I also request people who are soon to be residents of Canberra and are researching on their own about the different aspects of the city to please share their thoughts, insights and research here with everyone else.

Hope we can get a nice solid compilation of experiences,questions, opinions, thoughts and shared research about the Capital City.

Every little helps.

Best,
N


----------



## nsahmed (Jul 17, 2011)

let me start the discussion by adding some questions i posted and the replies i got from a very helpful moderator Anj1976

1) What is best way to move our savings to Australia .. considering we dont have an account there.

Open an account online and once you get your account details, transfer your money from the bank you have your money in or carry TC, not safe but these are the only two options

2) Is it worth it to bring our household items (furniture, TV, Fridge, Washing machine etc) .. or are we better off buying new ones rather than paying shipping

Better to buy here, sell everything there and start afresh. Shipping cost will be as much as buying new plus things might be damaged while shipping, not worth the pain.

3) We will need to ship some personal belongings ... now we obviously dont have an address in Canberra .. how does that work ? what address do i give the removal company before leaving?

Interesting question. Speak to the removalist, tell them once we reach we will give you an address and everything can be shipped to that address, but you will have to get it cleared from quarantine and customs anyways, you can give even the hotel address that you book. Other option is to leave your stuff with a friend there and then ask them to ship it once you have a place here. that way life will be much easier for you, once you have all your stuff, you need a car to move things around or a cab and that costs heaps..

4) Is July a good time to move to Canberra .. all factors considering; jobs, housing etc

July is good enough, I'd say end of June is good too. Being end of financial year, you can settle and by the time it's july you can start applying for jobs.

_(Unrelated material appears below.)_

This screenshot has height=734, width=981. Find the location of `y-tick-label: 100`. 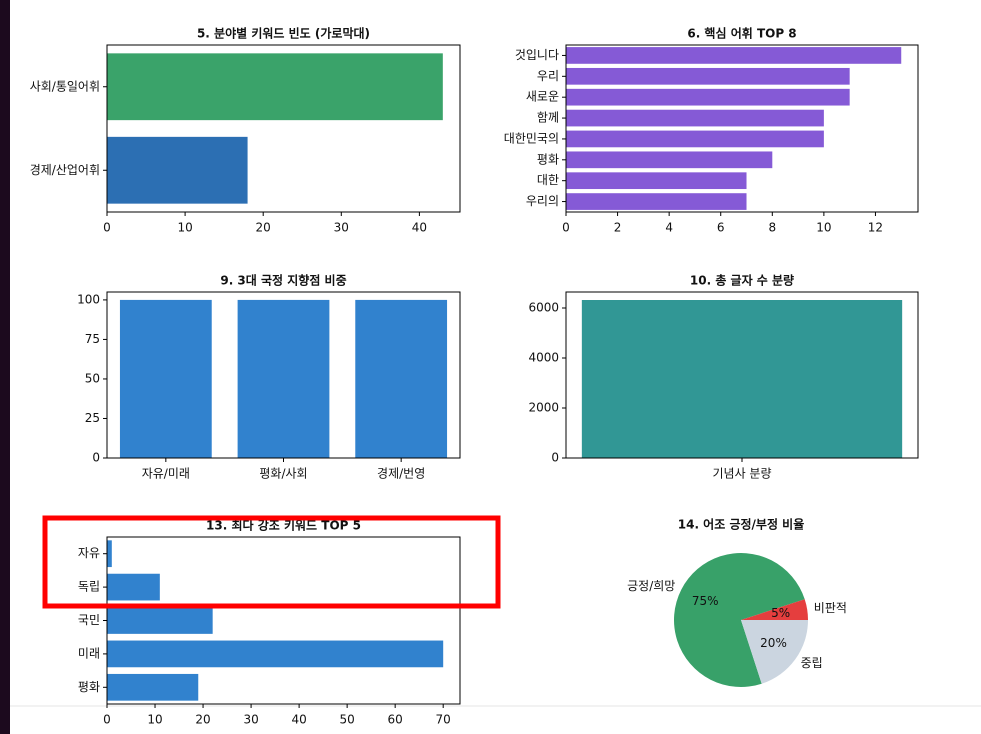

y-tick-label: 100 is located at coordinates (88, 299).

5) Which bank has the largest network of branches and ATMs in Canberra?

Check each bank website or check on whirlpool forum, it has peoples comments, reviews, grievance for almost everything. But all banks are more or less the same I think. You will find an ATM in almost every shopping complex and a branch too. We have been here two and half years and went to the bank branch just once, to activate our account and transfer the TC to our account.

6) What is a good neighbourhood to live in Canberra.. where we can find Halal food easily and Indian/Pakistani shops and restaurants?

Not in ACT, cant cmment

7) What telco company has the best mobile network coverage? and who offers good plans for home broadband ?

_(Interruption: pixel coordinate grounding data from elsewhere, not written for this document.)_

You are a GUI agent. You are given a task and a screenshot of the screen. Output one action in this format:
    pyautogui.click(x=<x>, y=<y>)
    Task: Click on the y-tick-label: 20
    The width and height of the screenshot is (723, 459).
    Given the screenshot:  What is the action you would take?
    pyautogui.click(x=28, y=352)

We used Optus for two years, now moved to Virgin mobile, they use optus network but have better coverage. The best coverage however is Telstra but they are the most expensive too. I am not sure which one is good in ACT but have friends who use vodaphone and optus and are happy with coverage. again, whirlpool forum is the best bet


----------



## ashish1e834 (Jul 22, 2013)

awesome effort nsahmed


----------



## nsahmed (Jul 17, 2011)

thanks ashish1e834 . trying to put a good guide together .. but unfortunately no one is interested .. lol ... its a shame really considering its the Capital.


----------



## leavesnext (Sep 9, 2013)

This is an interesting thread. I am also planning to move to ACT and it would be helpful if we can get feedback from people who actually moved to Canberra.


----------



## sid.sami (Jan 27, 2014)

leavesnext said:


> This is an interesting thread. I am also planning to move to ACT and it would be helpful if we can get feedback from people who actually moved to Canberra.

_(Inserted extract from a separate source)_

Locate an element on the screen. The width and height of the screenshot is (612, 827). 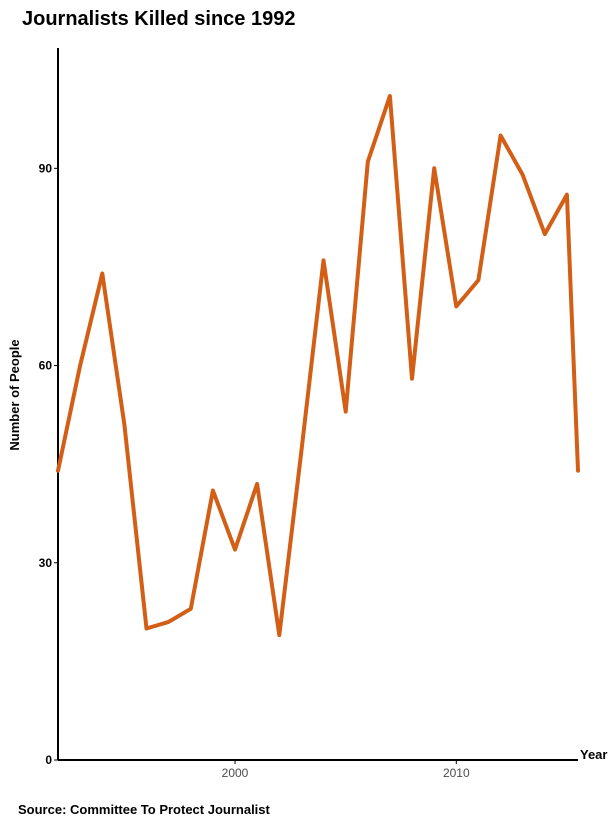
chart-source: Source: Committee To Protect Journalist is located at coordinates (144, 810).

Hi nsahmed...hopefully you would have settled in Canberra by now, if you are still posting on this thread I will like to hear from you on the preferable neighborhood, job market situation and overall experience of life in Canberra,

Regards,
Sid.


----------



## Zeenat Anslem (Feb 10, 2015)

*Canberra Migration*

Hi,

Could anyone help me with Canberra Immigration on customer service occupation.

Regards,
Zeenat


----------



## louisam (Apr 20, 2012)

http://www.canberrayourfuture.com.au/workspace/uploads/documents/act-occupation-list-feb-15.pdf

All the customer service jobs are in closed state. So you need a job offer or a close family for applying for 190 State Sponsorship.


----------